Mike’s Story
My life experiences have given me a unique skill set and the desire to use those skills in service to Albany County. They’ve also made me determined to see that every family, every person, has a healthy, happy, and prosperous future here. Youth and talent have been leaking from our state for too long. As your Senator for Senate District 10, I will work hard to reverse that loss and make Wyoming a magnet.
Mike Selmer
Early Life
Mike’s father was in the army and stationed at Fort Holabird, Maryland when he met his soon-to-be-wife at a USO dance. Mike was born in August 1956 in Baltimore. In his first nine years, Mike’s family moved eight times before settling in University Park, Maryland.

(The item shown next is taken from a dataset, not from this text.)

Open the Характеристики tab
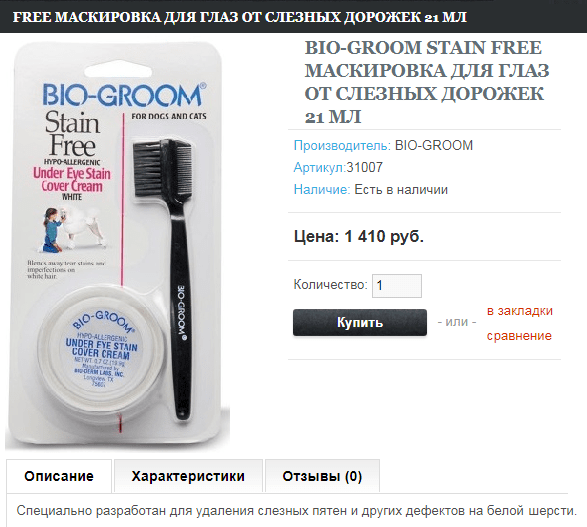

In high school, Mike developed into an honor roll student, worked on his school’s award-winning newspaper, and ran track and cross country. His senior year he was a member of the state championship cross country team and was an individual state champion in track. Throughout high school, Mike worked most weekends, and during the summer.
Mike met his wife Kathleen when they ran on the same high school track team. Their first date was a running one. They got engaged on the day of her Senior Prom, and began budgeting and saving for their future. They were married in May of 1976.
Kathleen and Mike’s early frugality was rewarded when they purchased their first home in Green Meadows, Maryland while still in their early 20’s. Within four years, Mike would be elected as President of that working class neighborhood’s Community Association.
The working years and raising a family
Mike’s first job was helping his father build many of the first homes in the planned city of Columbia, Maryland. He learned to work hard and enjoyed seeing the product of that hard work become a home, and those homes become a community. His early work experience also included groundskeeper, maintenance man, and mall cop. He valued the different perspectives that the variety of jobs provided.
While attending college, Mike worked the early morning shift for UPS. When Kathleen became pregnant with their first child, Mike left school to work full time as a UPS delivery driver. All four of their children were born at home with a midwife and Mike aiding the delivery. During their years raising a family, Mike and Kathleen also fostered two at-risk children.
In 1982, Mike started Homespun Woodworking and created a line of handcrafted cremation urns which he marketed throughout the Northeast, Midwest, and Canada. Over the next two decades, he transitioned into cabinet-making, and eventually into electrical work, becoming a licensed master electrician.
During the 90’s and early 2000’s, Mike added high school track coach to his resume, guiding hundreds of athletes and more than a dozen teams through championship seasons, twice earning Coach of the Year honors.
In the mid-2000’s, with their youngest child in college, Mike and Kathleen began to spend time in, and fall in love with, the Rocky Mountains. Little did they know how significant the region would be for them in the years ahead.
Moving into retirement
The 2008 housing market collapse brought challenges and changes to Mike and Kathleen’s lives, leading them to a new life in Wyoming. They were glad to escape the congestion and rush of life in a metropolitan area.
Once in Wyoming, Mike worked, wrote a couple books, and became increasingly involved in the community. In 2014, he was recruited to run for House District 46. He knocked on doors in the farthest reaches of Albany County, with many folks commenting that they’d never before had a candidate come to their door. He fell short in a close race. Perhaps this was for the best.
In the year following the 2014 election, Mike began feeling increasingly fatigued, a notable change for someone who had run 100-mile ultra-marathons. In July of 2015 he was diagnosed with Mantle Cell Lymphoma. He started chemotherapy and an arduous, intense battle for his life began.
Following a multitude of health challenges over the next 18 months, including a bone marrow transplant, Mike’s treatment was complete. He began a recovery that culminated when he designed and built the home where he lives with Kathleen and their daughter and her family.
Mike’s life now, and what lies ahead
In the years after his cancer battle, Mike became increasingly involved in the community and has found a multitude of ways to give back. Concerned about what the future holds for our children, he organized numerous climate awareness events, including the first state-wide Wyoming Climate Forum. He also became active in efforts to encourage renewable energy and was a founding member of the Alliance for Renewable Energy.
Mike served our community as a member of the Laramie Building and Fire Code Board of Appeals. He served our state on the Science Standards Review Committee for the Wyoming Department of Education, which successfully modernized our out-of-date science standards.
With climate change accelerating, Mike shifted toward making our communities stronger and more resilient to the challenges that lie ahead. He was a founding board member of the Wyoming Food Coalition and served five years as chair of its Sustainable Ecosystems working group. He believes strengthening our local and regional food systems is crucial to the future health of our communities.
In 2022, Mike co-founded the Laramie Valley Jackalopes, offering cross country and track & field programs to youth in the Laramie community. He has served as the Program Director since it’s inception, and enjoys seeing a new generation of young athletes develop their own love of these sports.